[Data extracted from a collection]
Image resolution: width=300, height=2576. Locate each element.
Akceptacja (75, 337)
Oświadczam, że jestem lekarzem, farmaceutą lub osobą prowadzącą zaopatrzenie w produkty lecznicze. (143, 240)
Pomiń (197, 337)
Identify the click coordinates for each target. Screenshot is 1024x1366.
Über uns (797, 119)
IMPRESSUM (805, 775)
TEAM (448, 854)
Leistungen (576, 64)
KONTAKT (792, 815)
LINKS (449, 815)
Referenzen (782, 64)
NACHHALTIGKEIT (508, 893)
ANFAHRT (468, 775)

### TASK TO CARRY OUT
For the records above, count the lines that contain the word "each" and give only that number.

### RESPONSE BELOW
2